Sunday, September 9, 2012

Getting out from behind the desk/ control terminal!


 
The above comment was made to me by an oil and gas company, and when I enquired to their expectation, it was clear that they wanted to empower "controllers" (operators) to be responsible for more. Enable decisions to be made faster while also gaining consistency across teams and shifts.
Transforming the traditional role of sitting in a control room behind a terminal, to a dynamic role, where the operator can get up and roam to investigate, make decisions and take actions in a timelier manner. This concept embraces all of the concepts this blog has raised over the last couple of months and shows the transition in the industrial sector to focusing operational empowerment.   

By unleashing the controller from their seat, they are free to investigate, see for themselves, and interact with others with experience to make informed decisions faster.
What is the reason why users have been locked to the desk/ control room, why has this transition not happened successfully before?
It is simple, the requirement to be monitoring the plant. A traditional control room is the central place alarms, notifications were traditionally piped.

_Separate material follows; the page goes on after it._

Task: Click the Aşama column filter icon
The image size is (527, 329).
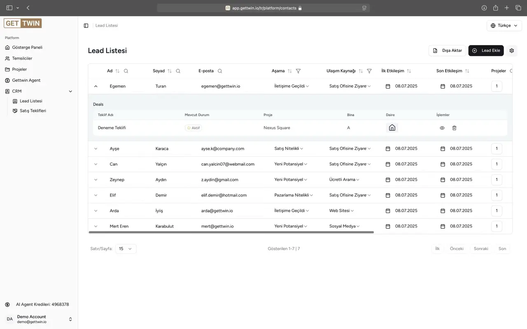Action: (x=298, y=71)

So to free up the user, to leave the control room, the user needs to empowered with situational plant awareness, freed from monitoring, shifting to the experience of exception based notification. As the user roams the plant, the user is still responsible, and aware, and able to make decisions across the plant he is responsible for even if he not in view of that a particular piece of equipment. Driving the requirement for the mobile device the user carries to allow notification, drill thru access to information and ability to collaborate so the dependency to sit in the control room has lifted.
The challenge with the “Integrated Operational Centers”,  these centers which are set up for sites, multi site control, is the responsibility of the operators is significantly increased, in some cases going from 100s of possible alarms to 10000s alarms, and the user is unable to monitor the system must be exception based.

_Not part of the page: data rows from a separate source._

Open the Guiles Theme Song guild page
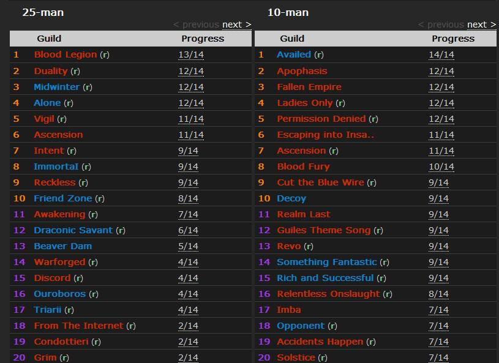Image resolution: width=499 pixels, height=363 pixels. [323, 230]
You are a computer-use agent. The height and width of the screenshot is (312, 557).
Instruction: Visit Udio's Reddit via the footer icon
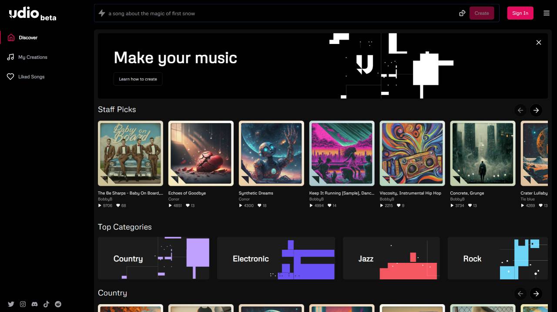coord(58,304)
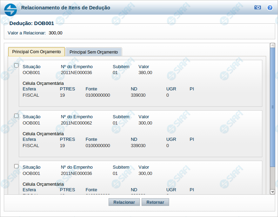Check the item with Valor 380,00
This screenshot has height=217, width=278.
click(16, 65)
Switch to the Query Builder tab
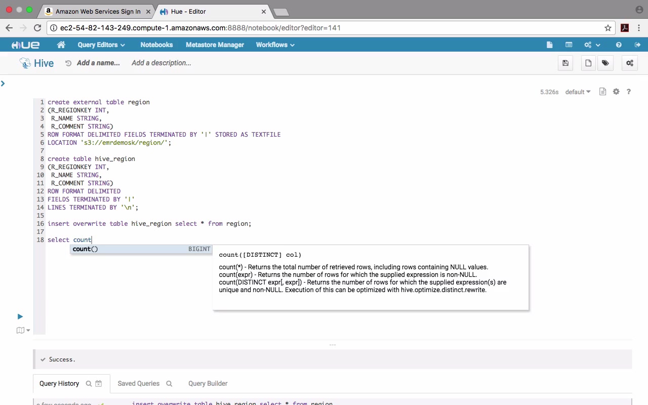Viewport: 648px width, 405px height. pos(208,384)
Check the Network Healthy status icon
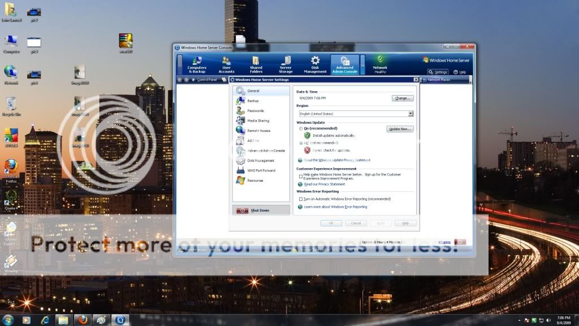Viewport: 579px width, 326px height. (x=380, y=59)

The discussion of two weeks ago with “Advanced Process Graphics” is key as this provides and exception based view to the plant. “just follow the color” that easily shows the controller of pending situations. As the user needs to drill through to understand the situation he just clicks’ on the color no matter where it is on the screen, removing the barrier of having to learn the navigation of the device.

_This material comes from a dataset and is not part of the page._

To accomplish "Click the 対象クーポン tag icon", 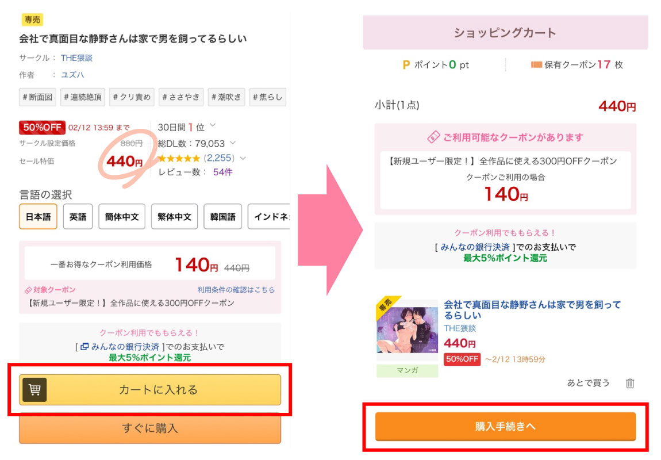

This situation was illustrated two weeks ago when I observed a user start from a desk top on a situation, leave the desk, where he had one layout, and then move to IPAD experience where the same information was displayed but a different layout. The user did not have to worry, as the screen on IPAD was grey, except for the particular equipment at fault which had a red outline. Watching the user he did care about the layout he just clicked the color and followed the drill through by following the color.
So freeing up people is not just about providing  mobile data and information must free them to navigate with freedom, no matter the format, no matter where they start an activity, and have access to everything.   Why now? The technology is here with wireless plants, commodity devices to suite different applications/ roles, and the desire and culture to enable the flexible team, and design to enable exception based notification.
Over the next few years this area of exception based design, and like the discussion last week “model driven” significant advances will be forth coming.